I am an experimental chemist interested in anharmonicity—I am particularly interested in how to calculate anharmonic frequencies. The method I have the most experience with is (generalised) second order vibrational perturbation theory (G)VPT2.
In most programs where VPT2 is implemented (if not all), the full quadratic (harmonic) and cubic, and semi-quartic force fields are determined. This is because, while all quadratic and cubic force constants ($\phi_{ijk}$) are used to calculate the anharmonicity constants $x_{ii}$ and $x_{ij}$, the only quartic force constants which contribute are $\phi_{iiii}$ and $\phi_{iijj}$.$^1$
Practically speaking, my understanding of this approach is that, following harmonic frequency calculations for a molecule (where the hessian/second derivatives has/have been calculated analytically), two further hessians are calculated for each vibrational mode to either side of the equilibrium geometry along the vibration's normal coordinate [i.e., 2(2N – 6) additional hessians are calculated]. From the analytical hessians, the cubic and semi-quartic force fields would be calculated numerically.
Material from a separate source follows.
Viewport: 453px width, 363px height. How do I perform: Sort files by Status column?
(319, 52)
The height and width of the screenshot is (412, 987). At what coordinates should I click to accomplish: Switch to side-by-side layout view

The issue with calculating a semi-quartic force field is that, if one wanted to look at the frequencies of different isotopologues of molecules, a second VPT2 calculation would have to be run; my understanding is that the same force fields could be used if a full quartic force field had been determined initially.
So, if I wanted to calculate the full quartic force field, what additional calculations would need to be run? Would it just be a case of calculating more hessians along the normal coordinates of each vibration, or would implementation of analytical third derivatives be required, or something else entirely?
- Wilson Jr., E. B.; Decius, J. C.; Cross, P. C., Molecular Vibrations; Dover Publications, Inc.: New York, 1980.